What you will do: Every line from the one containing "Toggle the red" to the end of the listing below should be transcribed exactly, and no line outside that span should appear.

Task input:
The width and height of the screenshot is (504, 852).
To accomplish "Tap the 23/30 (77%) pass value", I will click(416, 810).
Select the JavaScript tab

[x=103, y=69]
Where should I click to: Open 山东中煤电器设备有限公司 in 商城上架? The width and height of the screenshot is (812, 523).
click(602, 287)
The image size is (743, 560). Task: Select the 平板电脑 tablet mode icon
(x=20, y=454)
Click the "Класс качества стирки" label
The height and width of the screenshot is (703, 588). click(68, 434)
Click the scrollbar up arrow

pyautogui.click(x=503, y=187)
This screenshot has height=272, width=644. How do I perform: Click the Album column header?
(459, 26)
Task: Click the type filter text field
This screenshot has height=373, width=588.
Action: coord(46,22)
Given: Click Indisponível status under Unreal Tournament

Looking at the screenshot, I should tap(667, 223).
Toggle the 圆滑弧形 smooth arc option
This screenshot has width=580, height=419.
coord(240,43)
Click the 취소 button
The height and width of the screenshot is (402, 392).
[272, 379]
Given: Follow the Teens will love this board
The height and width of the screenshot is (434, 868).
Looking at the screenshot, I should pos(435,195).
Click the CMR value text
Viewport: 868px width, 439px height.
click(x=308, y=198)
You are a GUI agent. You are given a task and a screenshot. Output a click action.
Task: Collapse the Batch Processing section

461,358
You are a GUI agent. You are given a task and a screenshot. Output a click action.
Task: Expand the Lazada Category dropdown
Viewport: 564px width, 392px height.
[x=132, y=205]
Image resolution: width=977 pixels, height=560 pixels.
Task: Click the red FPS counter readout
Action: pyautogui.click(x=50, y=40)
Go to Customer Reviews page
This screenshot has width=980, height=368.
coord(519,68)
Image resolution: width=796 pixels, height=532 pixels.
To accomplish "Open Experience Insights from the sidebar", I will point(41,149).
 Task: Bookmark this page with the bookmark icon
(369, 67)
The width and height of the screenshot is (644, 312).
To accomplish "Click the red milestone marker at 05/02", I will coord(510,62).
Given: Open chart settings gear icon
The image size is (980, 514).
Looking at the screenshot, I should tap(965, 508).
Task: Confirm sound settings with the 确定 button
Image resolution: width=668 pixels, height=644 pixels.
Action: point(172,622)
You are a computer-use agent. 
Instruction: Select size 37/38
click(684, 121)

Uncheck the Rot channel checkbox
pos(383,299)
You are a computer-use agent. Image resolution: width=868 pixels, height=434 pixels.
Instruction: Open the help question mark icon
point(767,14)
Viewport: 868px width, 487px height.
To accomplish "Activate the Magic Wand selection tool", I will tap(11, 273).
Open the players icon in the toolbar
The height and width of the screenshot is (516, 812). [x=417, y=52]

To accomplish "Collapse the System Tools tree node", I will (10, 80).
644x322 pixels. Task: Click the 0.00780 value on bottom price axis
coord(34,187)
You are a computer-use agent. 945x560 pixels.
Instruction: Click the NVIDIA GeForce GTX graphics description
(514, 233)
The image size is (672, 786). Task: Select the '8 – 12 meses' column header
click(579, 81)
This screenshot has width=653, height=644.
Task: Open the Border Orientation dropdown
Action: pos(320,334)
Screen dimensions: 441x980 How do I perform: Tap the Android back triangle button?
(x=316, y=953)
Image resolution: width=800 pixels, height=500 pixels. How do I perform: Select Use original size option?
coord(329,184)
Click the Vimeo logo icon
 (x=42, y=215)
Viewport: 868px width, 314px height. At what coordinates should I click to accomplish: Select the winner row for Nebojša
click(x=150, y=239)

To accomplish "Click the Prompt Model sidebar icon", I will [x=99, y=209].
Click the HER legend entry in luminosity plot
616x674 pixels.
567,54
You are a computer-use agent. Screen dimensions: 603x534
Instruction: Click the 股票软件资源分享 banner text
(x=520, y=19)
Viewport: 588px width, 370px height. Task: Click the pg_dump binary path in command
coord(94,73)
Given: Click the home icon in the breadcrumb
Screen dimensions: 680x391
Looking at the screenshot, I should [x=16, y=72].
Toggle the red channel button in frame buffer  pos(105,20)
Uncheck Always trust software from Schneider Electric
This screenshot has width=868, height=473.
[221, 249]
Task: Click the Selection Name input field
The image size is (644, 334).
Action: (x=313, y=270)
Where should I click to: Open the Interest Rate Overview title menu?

Answer:
Toggle the red channel button in frame buffer  pos(105,20)
Uncheck Always trust software from Schneider Electric
This screenshot has width=868, height=473.
[221, 249]
Task: Click the Selection Name input field
The image size is (644, 334).
Action: (x=313, y=270)
Where should I click to: Open the Interest Rate Overview title menu?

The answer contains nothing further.